18.2. Where the Buyer installs the Goods under the OZEV EVHS or WCS grant the Buyer agrees to obtain the express written acknowledgement from the End User that OZEV, as well as other government departments, public bodies, utilities, licensed energy suppliers and LEMAC may utilise the End User’s electric usage data from the Goods (in an anonymised form) to inform future strategy and policy development.
19. Anti-corruption, anti-money laundering and ethical compliance
19.1. The Buyer agrees and undertakes that, in connection with these Terms and Conditions and any transactions under them, it will comply with all applicable anti-money laundering and anti-corruption laws, rules and regulations, decrees and/or official government orders of the United Kingdom, the United States of America, and of any country where the Goods will be transported or distributed to or from in connection with these Terms and Conditions and any transaction under them.
19.2. The Buyer warrants and undertakes that, in connection with these Terms and Conditions and any transactions under them neither the Buyer nor any other person acting on its behalf, has made, offered, promised to make or authorized, or will make, offer, promise to make or authorize, any payment or other transfer of anything of value, directly or indirectly to:
19.2.1. Any government official;
19.2.2.Any director, officer, or employee of LEMAC or any of its affiliates;
19.2.3.Any political party, official of a political party, or candidate for public office;
19.2.4.An agent or intermediary for payment to any of the foregoing; or
19.2.5.Any other person or entity.
In each case, for the purpose of obtaining or influencing official actions or decisions or securing any improper advantage in order to obtain or retain business, if such payment or transfer would violate or be inconsistent with the principles of any applicable anti-corruption legislation, including but not limited to the anti-corruption laws of the United Kingdom, the United States of America or of any country where goods will be transported or distributed to or from in connection with these Terms and Conditions.
19.3. For the purposes of this clause, the term “government official” shall include any minister, deputy minister, manager, civil servant, director, officer, or employee of any government or any department, agency or instrumentality of any government, and/or of any public sector company or an enterprise in which a government owns a majority or controlling interest, and/or of any public international organization.
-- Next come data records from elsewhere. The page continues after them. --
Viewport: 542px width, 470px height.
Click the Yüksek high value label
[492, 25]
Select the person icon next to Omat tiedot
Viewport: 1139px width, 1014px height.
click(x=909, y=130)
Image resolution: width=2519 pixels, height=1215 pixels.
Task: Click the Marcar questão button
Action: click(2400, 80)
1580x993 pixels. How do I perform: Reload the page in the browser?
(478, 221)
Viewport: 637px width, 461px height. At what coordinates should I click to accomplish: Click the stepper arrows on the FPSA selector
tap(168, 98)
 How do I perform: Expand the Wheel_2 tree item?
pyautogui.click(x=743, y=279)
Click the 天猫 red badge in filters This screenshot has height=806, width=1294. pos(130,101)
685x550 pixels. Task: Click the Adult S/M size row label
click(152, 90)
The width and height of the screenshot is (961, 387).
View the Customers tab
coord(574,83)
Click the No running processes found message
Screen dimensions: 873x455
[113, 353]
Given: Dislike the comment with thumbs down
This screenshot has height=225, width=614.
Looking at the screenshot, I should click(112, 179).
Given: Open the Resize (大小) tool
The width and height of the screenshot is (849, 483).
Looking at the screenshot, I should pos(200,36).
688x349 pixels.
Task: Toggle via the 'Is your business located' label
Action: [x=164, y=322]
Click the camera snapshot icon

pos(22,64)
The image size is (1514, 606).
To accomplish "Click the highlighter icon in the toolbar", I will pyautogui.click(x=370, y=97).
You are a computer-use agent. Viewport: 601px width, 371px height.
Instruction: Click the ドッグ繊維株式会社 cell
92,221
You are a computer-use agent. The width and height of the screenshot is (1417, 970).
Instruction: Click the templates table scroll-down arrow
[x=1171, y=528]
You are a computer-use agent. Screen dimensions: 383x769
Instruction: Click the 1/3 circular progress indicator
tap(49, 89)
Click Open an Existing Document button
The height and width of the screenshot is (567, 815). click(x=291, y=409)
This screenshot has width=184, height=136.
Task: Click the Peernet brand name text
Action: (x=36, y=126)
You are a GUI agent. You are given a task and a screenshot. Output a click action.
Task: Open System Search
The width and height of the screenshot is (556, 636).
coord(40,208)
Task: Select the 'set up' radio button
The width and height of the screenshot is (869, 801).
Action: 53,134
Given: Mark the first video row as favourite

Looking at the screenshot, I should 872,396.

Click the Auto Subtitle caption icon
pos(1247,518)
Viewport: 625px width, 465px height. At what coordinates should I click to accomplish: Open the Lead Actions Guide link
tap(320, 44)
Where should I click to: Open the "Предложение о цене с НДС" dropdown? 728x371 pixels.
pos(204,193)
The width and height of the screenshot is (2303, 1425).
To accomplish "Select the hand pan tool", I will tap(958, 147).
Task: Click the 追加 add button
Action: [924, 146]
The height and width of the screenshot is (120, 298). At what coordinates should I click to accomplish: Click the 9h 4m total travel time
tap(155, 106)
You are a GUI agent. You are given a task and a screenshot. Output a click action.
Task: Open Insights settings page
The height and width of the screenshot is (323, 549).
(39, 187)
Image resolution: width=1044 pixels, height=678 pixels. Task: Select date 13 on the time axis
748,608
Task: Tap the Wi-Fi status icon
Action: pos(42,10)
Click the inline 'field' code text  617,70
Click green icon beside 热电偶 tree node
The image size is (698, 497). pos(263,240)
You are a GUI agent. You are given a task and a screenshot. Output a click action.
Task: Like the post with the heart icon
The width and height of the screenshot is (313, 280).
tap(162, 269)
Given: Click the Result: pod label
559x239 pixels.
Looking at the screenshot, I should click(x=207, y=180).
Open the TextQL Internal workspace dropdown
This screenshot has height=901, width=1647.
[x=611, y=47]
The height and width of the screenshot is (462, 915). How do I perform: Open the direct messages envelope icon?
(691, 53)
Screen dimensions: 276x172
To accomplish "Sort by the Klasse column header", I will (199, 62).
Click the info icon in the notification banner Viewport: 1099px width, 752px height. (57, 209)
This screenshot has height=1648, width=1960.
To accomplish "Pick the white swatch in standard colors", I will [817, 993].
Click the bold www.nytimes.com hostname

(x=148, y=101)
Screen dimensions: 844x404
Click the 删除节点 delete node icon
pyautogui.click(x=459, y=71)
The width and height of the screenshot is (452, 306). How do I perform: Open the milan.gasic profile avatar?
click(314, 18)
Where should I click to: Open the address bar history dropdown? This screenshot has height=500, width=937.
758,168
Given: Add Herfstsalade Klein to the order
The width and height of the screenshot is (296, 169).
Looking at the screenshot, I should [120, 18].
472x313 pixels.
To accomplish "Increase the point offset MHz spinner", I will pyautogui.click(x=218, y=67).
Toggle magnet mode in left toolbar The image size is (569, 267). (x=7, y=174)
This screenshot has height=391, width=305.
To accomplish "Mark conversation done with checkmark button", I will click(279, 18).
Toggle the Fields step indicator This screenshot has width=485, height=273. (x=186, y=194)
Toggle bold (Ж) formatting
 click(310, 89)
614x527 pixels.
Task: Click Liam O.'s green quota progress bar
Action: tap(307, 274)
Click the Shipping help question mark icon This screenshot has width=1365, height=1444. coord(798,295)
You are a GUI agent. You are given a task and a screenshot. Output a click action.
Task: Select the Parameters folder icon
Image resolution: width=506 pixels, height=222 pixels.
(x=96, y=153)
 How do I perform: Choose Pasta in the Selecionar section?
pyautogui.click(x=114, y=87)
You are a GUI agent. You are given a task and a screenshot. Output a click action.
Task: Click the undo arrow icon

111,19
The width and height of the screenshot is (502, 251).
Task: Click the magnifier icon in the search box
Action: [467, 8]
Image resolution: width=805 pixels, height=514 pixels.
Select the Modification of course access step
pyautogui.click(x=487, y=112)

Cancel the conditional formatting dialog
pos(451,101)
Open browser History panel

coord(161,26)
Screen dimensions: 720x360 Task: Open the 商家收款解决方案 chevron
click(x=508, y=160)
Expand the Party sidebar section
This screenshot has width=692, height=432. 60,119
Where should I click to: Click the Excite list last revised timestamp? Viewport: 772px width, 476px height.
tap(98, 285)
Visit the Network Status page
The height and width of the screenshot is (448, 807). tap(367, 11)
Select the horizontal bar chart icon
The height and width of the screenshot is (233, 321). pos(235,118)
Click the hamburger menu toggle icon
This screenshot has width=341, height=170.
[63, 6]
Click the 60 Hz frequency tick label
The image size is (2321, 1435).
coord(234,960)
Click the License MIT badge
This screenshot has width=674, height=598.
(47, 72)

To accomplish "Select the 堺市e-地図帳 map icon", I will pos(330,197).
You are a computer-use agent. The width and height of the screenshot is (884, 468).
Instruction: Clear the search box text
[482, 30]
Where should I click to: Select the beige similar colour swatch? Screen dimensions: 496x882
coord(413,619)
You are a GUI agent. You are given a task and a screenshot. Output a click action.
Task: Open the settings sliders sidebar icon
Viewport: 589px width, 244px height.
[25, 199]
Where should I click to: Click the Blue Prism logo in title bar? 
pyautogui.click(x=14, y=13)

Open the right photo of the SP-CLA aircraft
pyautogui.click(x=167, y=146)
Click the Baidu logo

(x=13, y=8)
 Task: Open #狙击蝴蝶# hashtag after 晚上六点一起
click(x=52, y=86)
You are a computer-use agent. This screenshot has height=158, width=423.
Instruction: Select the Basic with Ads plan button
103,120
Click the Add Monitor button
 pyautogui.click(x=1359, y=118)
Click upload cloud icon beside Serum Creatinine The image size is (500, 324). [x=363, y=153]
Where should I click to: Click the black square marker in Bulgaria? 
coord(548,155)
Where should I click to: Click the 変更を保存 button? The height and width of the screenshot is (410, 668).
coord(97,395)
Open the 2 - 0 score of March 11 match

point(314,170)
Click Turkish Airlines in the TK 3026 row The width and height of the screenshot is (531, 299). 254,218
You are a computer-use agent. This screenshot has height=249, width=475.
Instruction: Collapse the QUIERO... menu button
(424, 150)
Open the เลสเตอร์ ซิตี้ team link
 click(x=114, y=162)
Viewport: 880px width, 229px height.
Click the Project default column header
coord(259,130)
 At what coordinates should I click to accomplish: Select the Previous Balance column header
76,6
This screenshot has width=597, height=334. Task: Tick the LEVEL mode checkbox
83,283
This term also includes any police or military personnel and any person acting in any official, administrative or judicial capacity for or on behalf of any such government or such department, agency, instrumentality, company or public international organization.
20. Governing law
20.1. These Terms and Conditions and any dispute or claim (including non-contractual disputes or claims) arising out of or in connection with it or its subject matter or formation shall be governed by and construed in accordance with the laws of England.
21.1. Each party irrevocably agrees that the courts of England and Wales shall have exclusive jurisdiction to settle any dispute or claim (including non-contractual disputes or claims) arising out of or in connection with these Terms and Conditions or their subject matter or formation.